*** Exercise data Section Begins ***

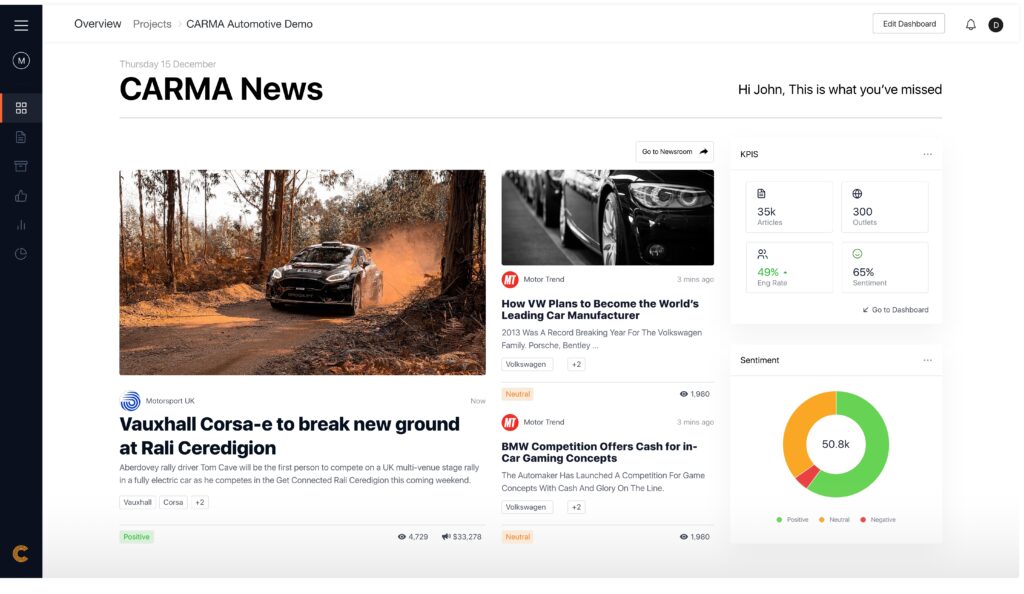Expand the +2 tags on Vauxhall article
Screen dimensions: 1024x594
pyautogui.click(x=200, y=503)
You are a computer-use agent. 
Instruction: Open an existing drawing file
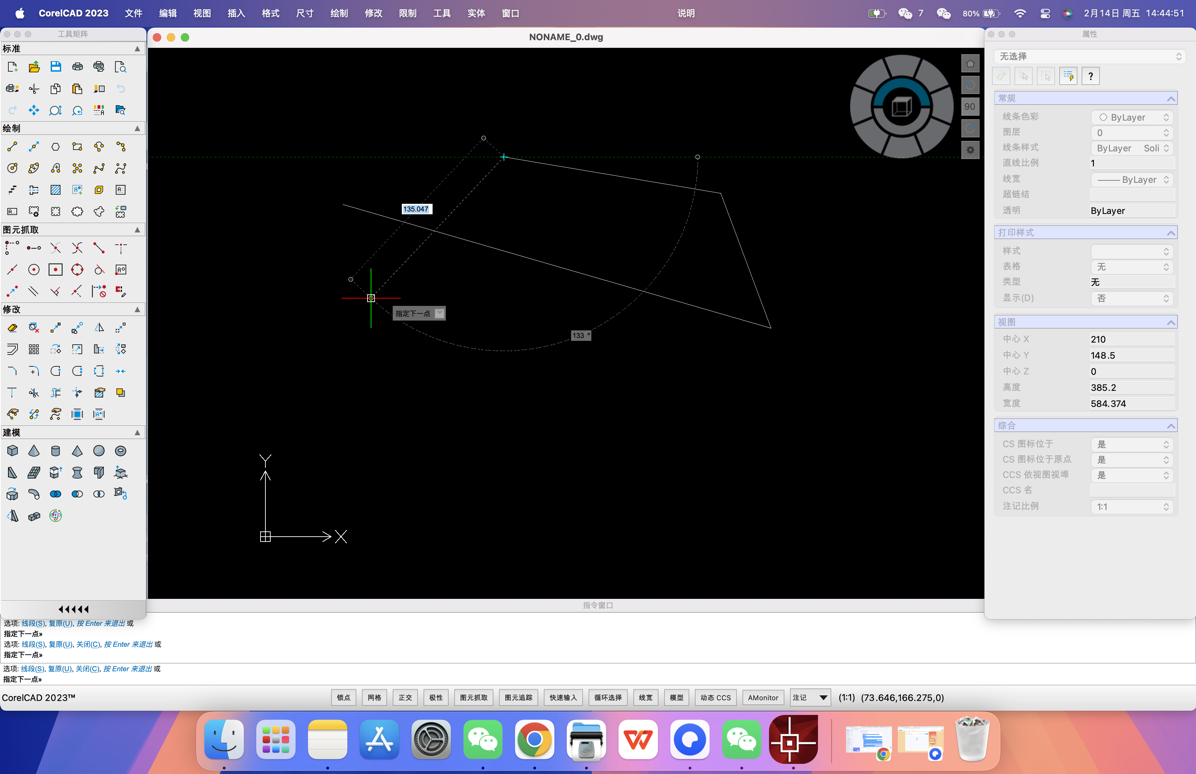(34, 67)
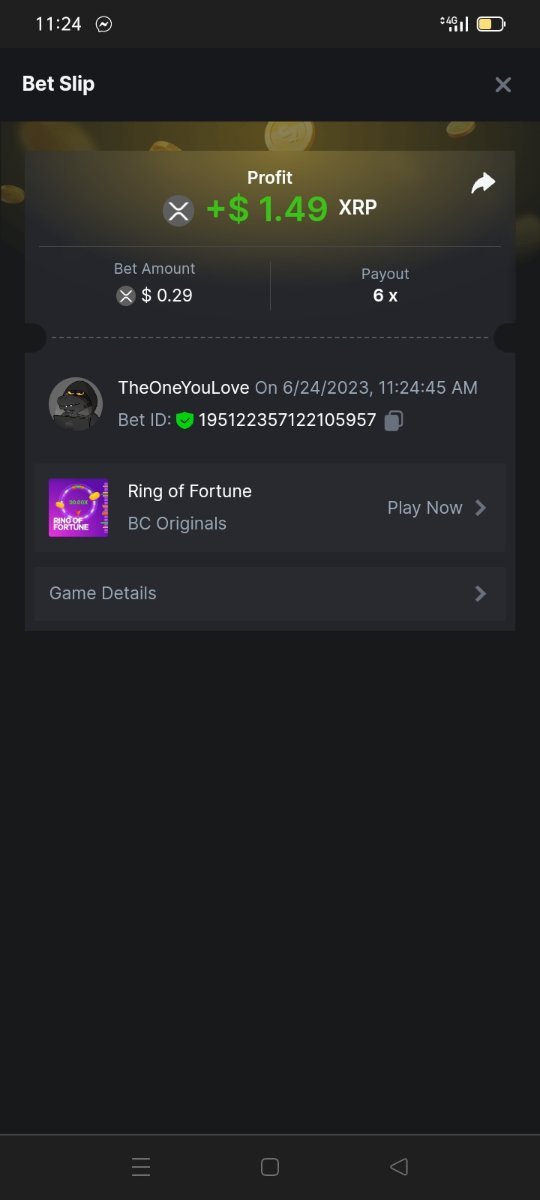Copy the Bet ID with copy icon
The width and height of the screenshot is (540, 1200).
coord(394,421)
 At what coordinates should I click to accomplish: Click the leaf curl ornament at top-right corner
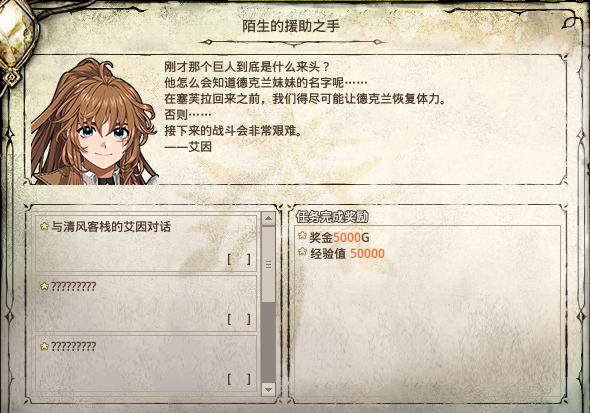(570, 21)
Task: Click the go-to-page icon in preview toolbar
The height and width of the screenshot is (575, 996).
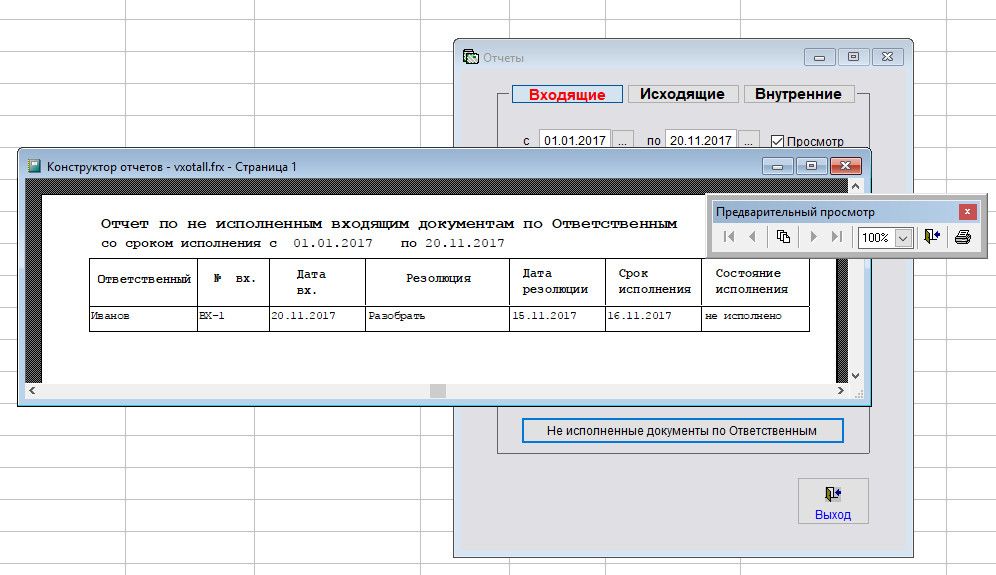Action: 784,237
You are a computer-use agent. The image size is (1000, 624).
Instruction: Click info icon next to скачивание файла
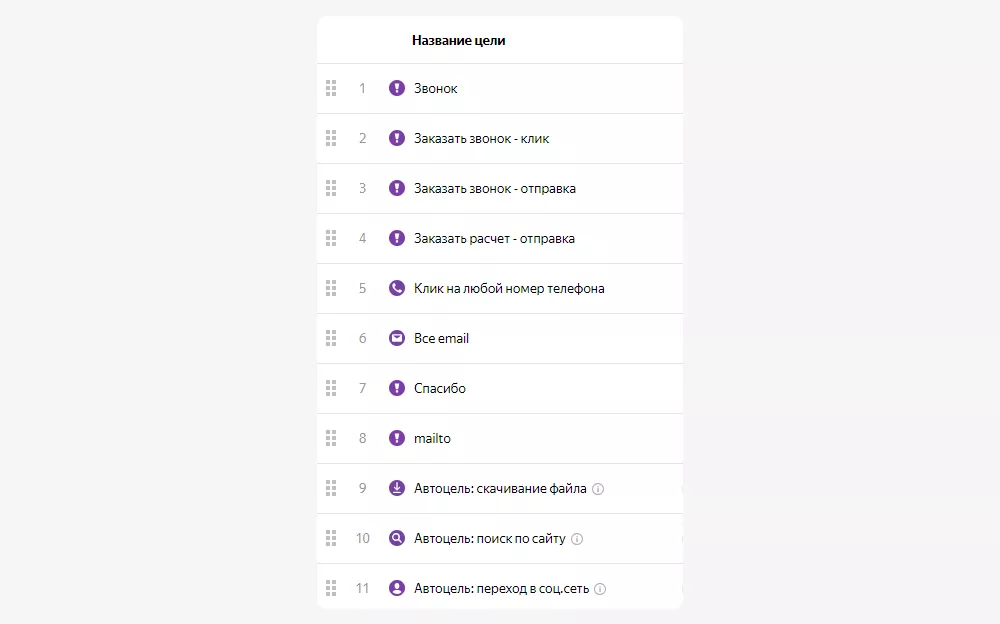[x=598, y=489]
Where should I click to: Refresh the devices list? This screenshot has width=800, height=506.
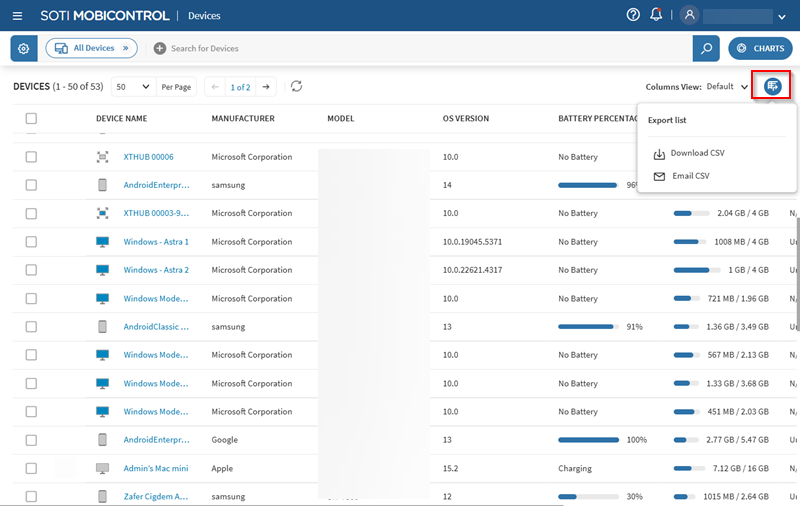[x=296, y=87]
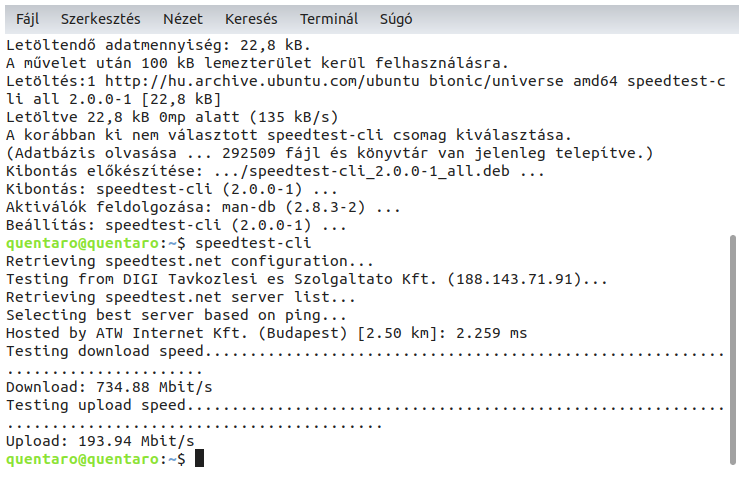Grab the terminal scrollbar thumb
This screenshot has width=748, height=477.
[x=737, y=350]
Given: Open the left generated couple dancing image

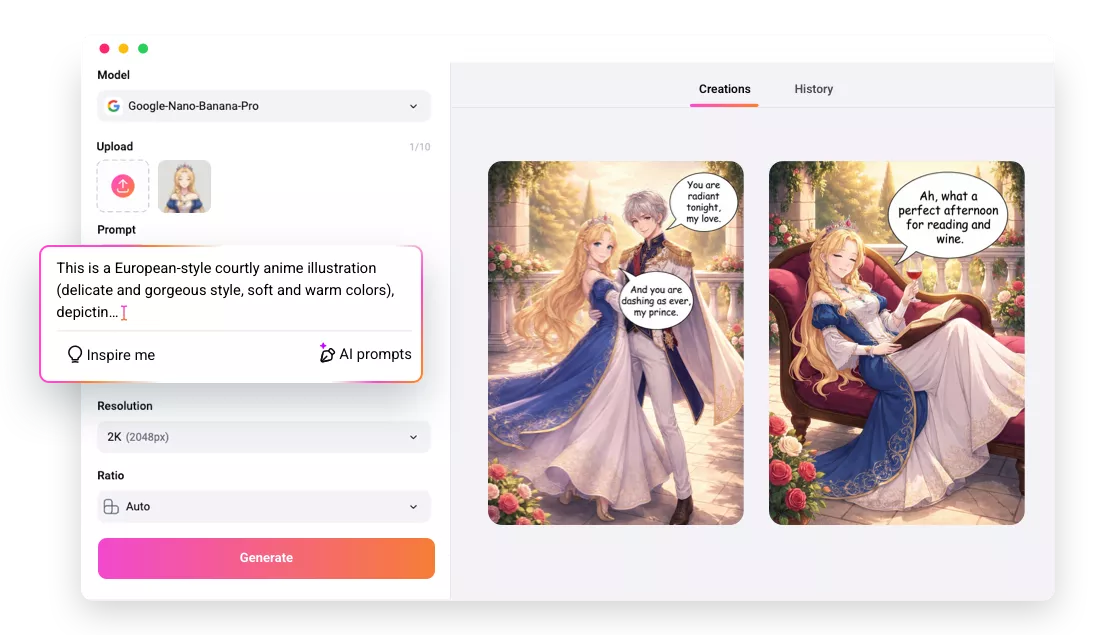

*** Exercise data Section Ends ***

[What is needed]:
Look through the records above and please copy every line in which the string "agent" occurs.

[Solution for this problem]:
You are a computer-use agent. 
You are a computer-use agent. The image size is (1000, 624).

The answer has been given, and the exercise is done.